Bina turned back to stare at Kate. “Are you kidding?” she asked in amazement. “That’s exactly what they’re going to do. That’s what friends are for.”

“Hey, look: We got a great strategy,” Kate reminded her. “Everyone may assume that Elliot is Michael; it will take a while to straighten that out, which will distract them. If Bev opens her big mouth and calls him Michael, I can do half an hour of material to make it look like I’m embarrassed. And everyone knows Jack left. So showing up with Brice will just daze and confuse them, or maybe even blow them away. I mean, he
is
gorgeous.”

“Yeah,” Bina agreed dispiritedly, “but he’s no Jack.” Jack had gone to Hong Kong without calling, and Bina had heard nothing from him since. Now, she looked up and down the street again. “Where are they?” she whined.
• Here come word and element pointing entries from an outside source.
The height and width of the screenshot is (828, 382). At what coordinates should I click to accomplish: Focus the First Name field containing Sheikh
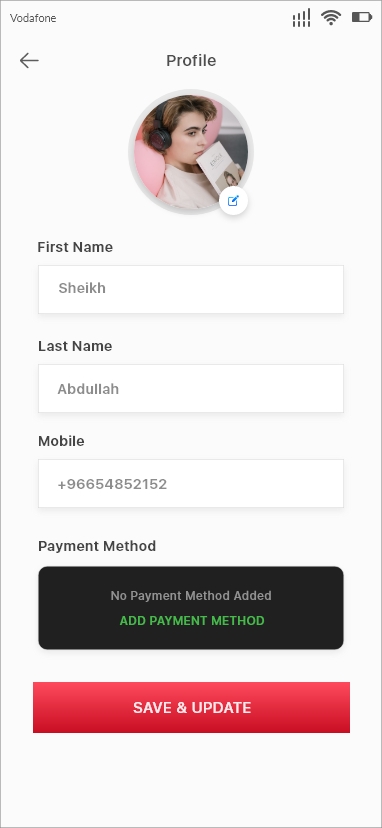coord(191,289)
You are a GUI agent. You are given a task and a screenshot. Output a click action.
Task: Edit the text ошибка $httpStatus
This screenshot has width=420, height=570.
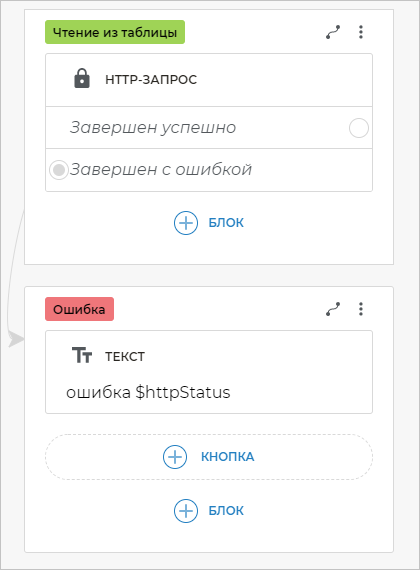148,393
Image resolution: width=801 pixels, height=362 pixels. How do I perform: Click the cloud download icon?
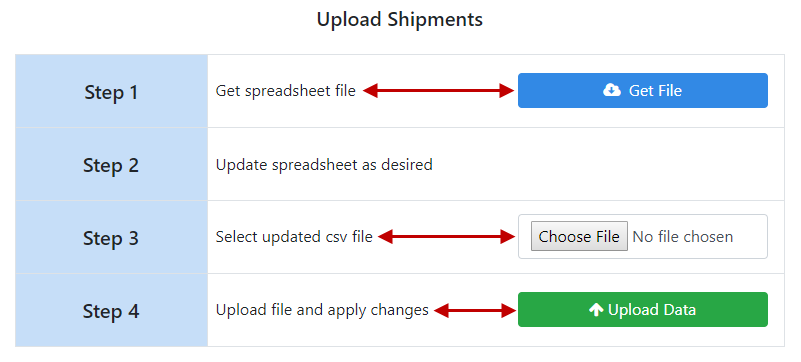pyautogui.click(x=611, y=90)
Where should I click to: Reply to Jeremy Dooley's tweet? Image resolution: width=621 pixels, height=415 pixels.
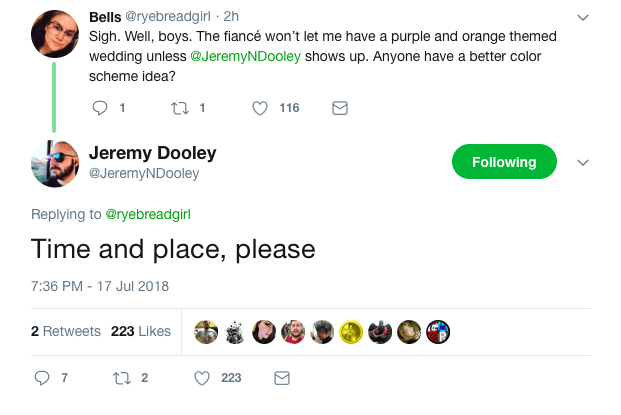pos(42,378)
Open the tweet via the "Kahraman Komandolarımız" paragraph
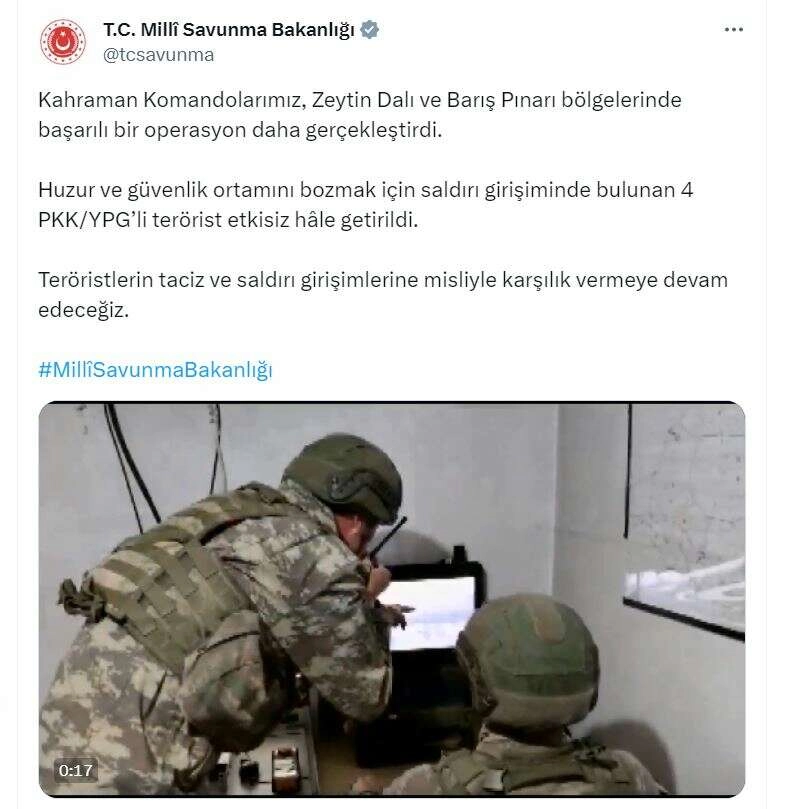The image size is (787, 809). [360, 115]
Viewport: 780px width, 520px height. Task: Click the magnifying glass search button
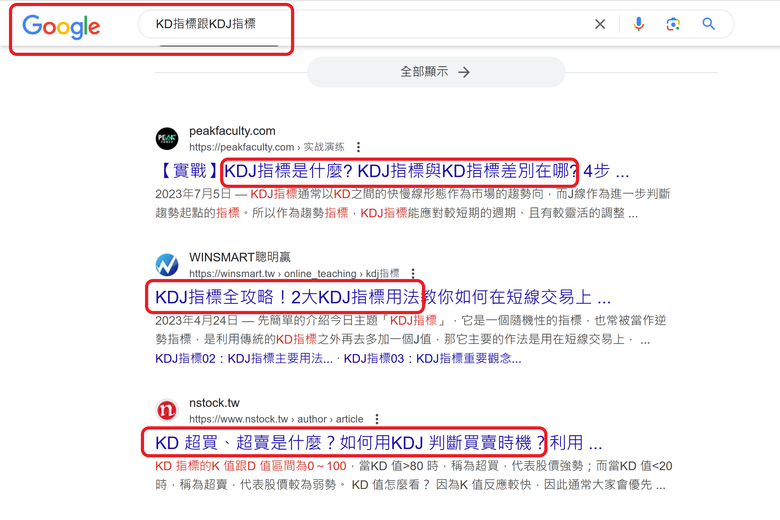(x=708, y=23)
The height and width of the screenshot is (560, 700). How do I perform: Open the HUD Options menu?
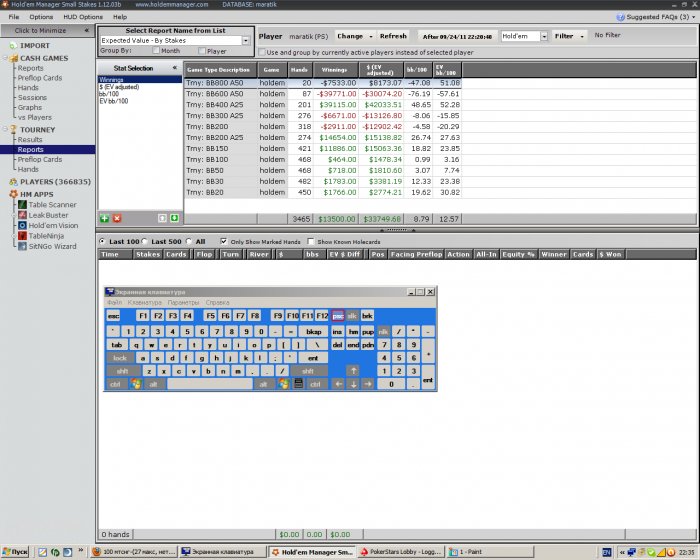(84, 17)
“They’ll be here,” Kate reassured her, looking down the all too familiar Woodbine Avenue. She felt slightly dizzy, and she wasn’t sure if it was the heat or the location. Returning to Brooklyn and the old neighborhood gave her a kind of vertigo.
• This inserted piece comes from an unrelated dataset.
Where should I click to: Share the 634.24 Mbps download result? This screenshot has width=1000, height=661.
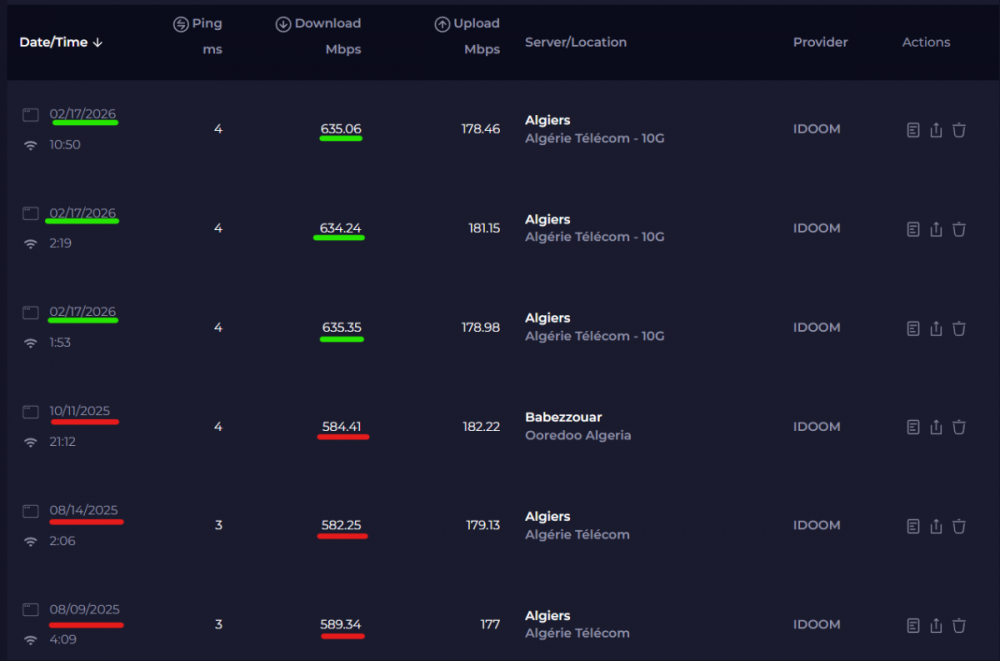(936, 229)
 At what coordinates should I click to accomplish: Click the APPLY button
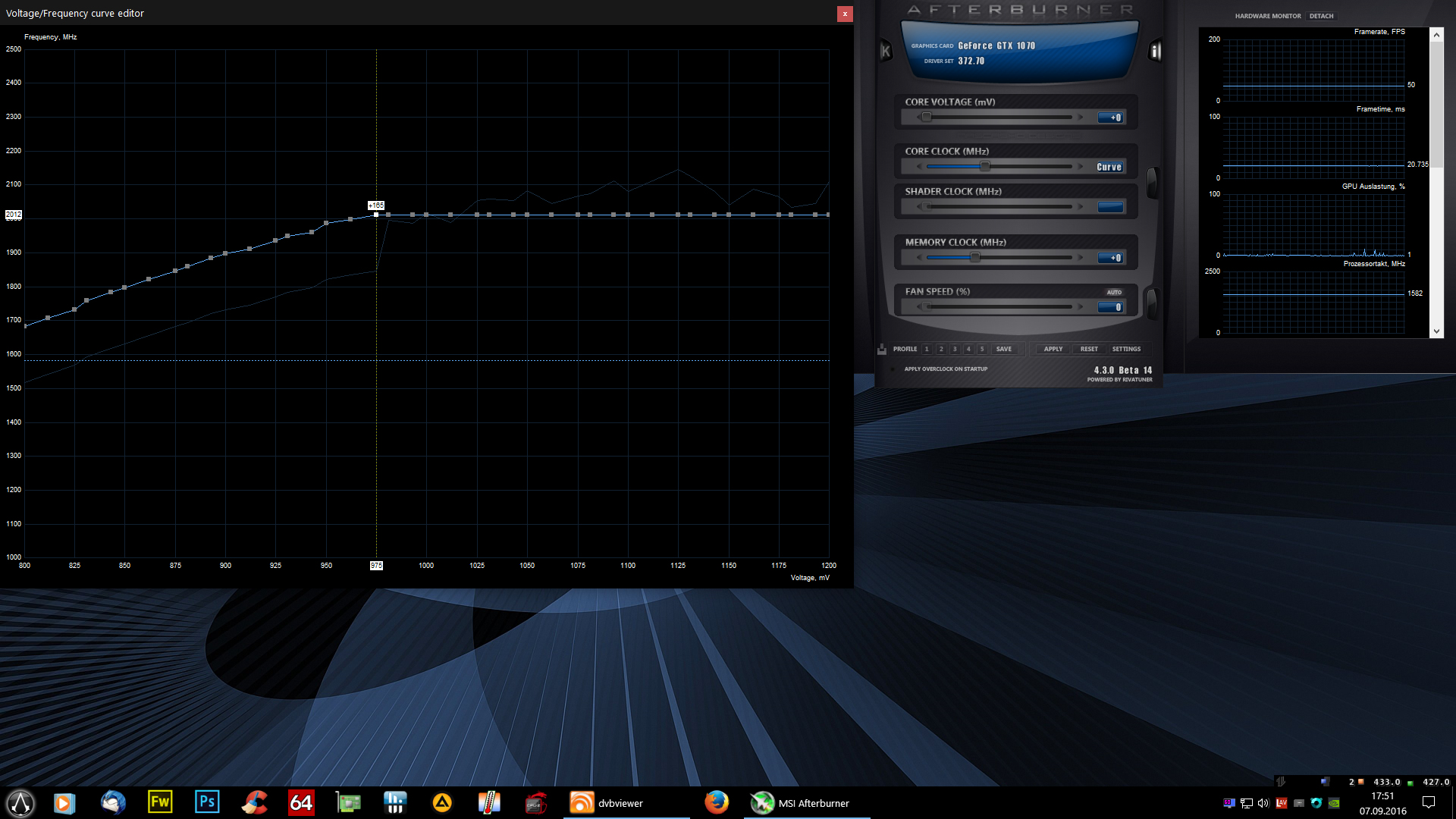pyautogui.click(x=1053, y=350)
“But what if they don’t show up? I’ll have to go in alone. I can hide in the back during the ceremony, but if at the reception I have to go Jackless and ringless, they’ll all want to know the reason he broke up with me, and—”

“Bina, calm down,” Kate said with more than a bit of concern in her voice. For the past two weeks, Bina had been spending every day and almost every night alternating between Max’s and Kate’s. After a few days, Kate had remonstrated, but Bina refused to cross the bridge. “I can’t go home. Everything reminds me of him,” was Bina’s first excuse. Kate had been happy, at first, to provide Bina with a safe haven, but after four days she’d insisted that Bina call her father and mother herself and break the news. Dr. Horowitz had threatened to fly to Hong Kong right then and there to “knock that
pisher’s
block off,” but Bina had implored her father to stay in Brooklyn and had thereby kept Jack’s block safe. Mrs. Horowitz, in the face of all the evidence to the contrary, remained convinced that her daughter was engaged.